One moment all was quiet in my little flat, the next it was full of hustle, bustle, men, and the most fearsome noises! Two men worked on removing our old washing machine and brining in the new one, whilst another got to work on mending the oven. I was slightly embarrased when they asked for an old towel to mop up some water, and I realised I don't have any! We only have our new wedding towels...and most of my tea towels are pretty vintage affairs. Happily I found some old ones at the back of the airing cupboard!
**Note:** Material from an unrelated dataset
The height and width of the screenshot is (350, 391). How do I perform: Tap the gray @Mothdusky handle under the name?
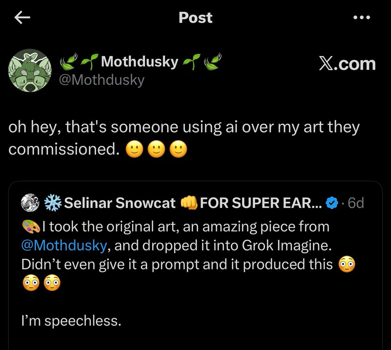(x=101, y=80)
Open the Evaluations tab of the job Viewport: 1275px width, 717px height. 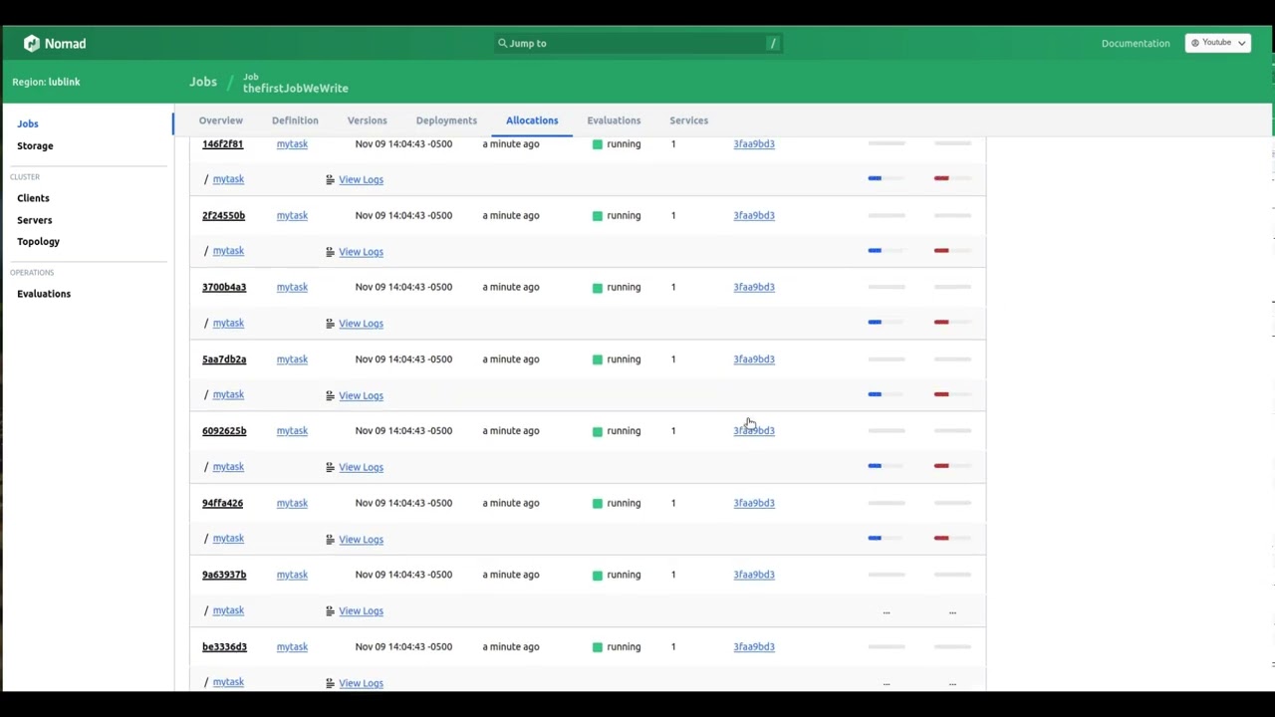click(614, 120)
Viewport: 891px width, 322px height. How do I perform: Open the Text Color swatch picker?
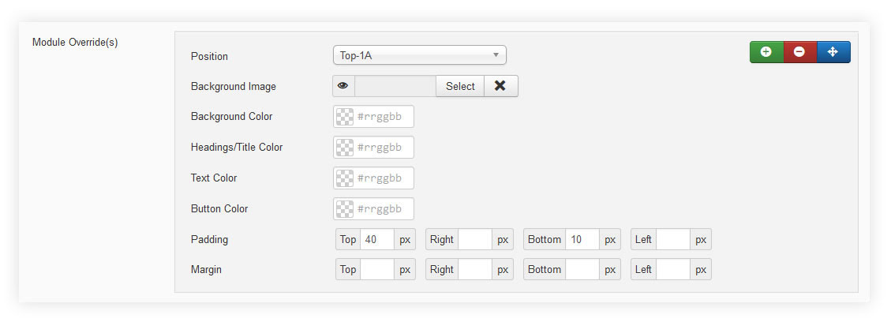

There was a strange smell of something scorching, and then as rapdily as they arrived, the men left, leaving me with a fully working kitchen!

After a celebratory cup of tea, I popped to the shops to get some vanilla extract, milk and cupcake cases. When I got back, I whipped up some vanilla cupcakes for Ben's christening on Sunday. I made 30 in all, and iced each one with a letter, so when put together the cakes spelled out his name. I iced them in white, with blue lettering, and then sprinkled the whole lot with edible glitter. Well, I am a fairy godmother after all!

Vanilla Cupcakes

Tie on your floweriest apron, and think sparkly godmotherly thoughts. Put on some pretty music, and preheat the oven to 200 oC/180 oC fan/gas 6.

Place 12 cupcake cases in a bun/mufffin tin.

Heat 75ml milk in a saucepan until nearly boiling, then stir in 1oz butter until melted.

Meanwhile, sift 3oz plain flour and 1/2 tsp baking powder into a bowl.

In a separate bowl, whisk 2 eggs with 1tsp vanilla extract for about 5 minutes, until light and fluffy.

Whisk in 5oz caster sugar.

Whisk in the sifted flour and baking powder.

Whisk in the buttery milk mixture.

You will have a very runny batter; spoon it into the cupcake cases, and bake 10-15 minutes.

Mostly these come out nice and flat ready for the icing, but if you but mistakenly put in 1 1/2 tsp baking powder like I did, you will want to slice off the little peaks!

When the cakes are cool, stir 3-6 tbsp single cream into 6oz icing sugar, then beat in 1 1/2 tsp vanilla extract. The icing should be thin enough to spoon onto the cupcakes, but thick enough that it is opaque and you can't see any cake through.

Dust with edible glitter, and enjoy!

Evening falls, somehow....not entirely sure where the day has gone. I take a hot shower, trying out a new shampoo after my hair suddenly got tired of my old one...with my hair in a towel and my oh-so-soft dressing gown on, I settle on the sofa with a supper tray. I am so elegant tonight! I have fish pie for one, which is one of my favourite dinners, and a tiny bottle of babycham, which I drink, of course, from a vintage babycham glass. When I have finished this, there will be a tiny scoop of lemon sorbet, and a cup of tea. The lights are dim, and I have a dvd to watch - 'Cake' with Heather Graham, who looks very much like Goldie Hawn in this film. If you were here with me, we could paint our toes bright pink, and sample cup cakes whilst giggling over the film...

Tuesday, 3 June 2008

Scrumptious Books

I have happily tripped over one or two lovely books recently:

The Woman's Comfort Book by Jennifer Louden

Radiant Body, Restful Mind by Shubhra Krishan

The Joy of Eating: The Virago Book of Food by Jill Foulston

all three are books to settle on the sofa with, accompanied by a pot of tea and a plate of shortbread. Yum!

Things To Do

Things To Do

In the spirit of doing more, I thought that maybe I would start posting a weekly to-do list, and then report back on my resulting adventures. This week is rather busy; I have to work Saturday, then I have a Christening on Sunday (at which I will be a godmother! Hurrah!) so I won’t have a lot of time for play. Even so, this week I am going to:

Make Roasted-Lemon Lemonade from this month’s Martha Stewart Living magazine

Buy a folder to keep my photocopied patterns/recipes/ideas/articles in

Make a ‘Ben’s Christening Day’ book leaf banner – see http://www.inspirecompany.com/bookprintletters.html

I think that will be enough for one week for me!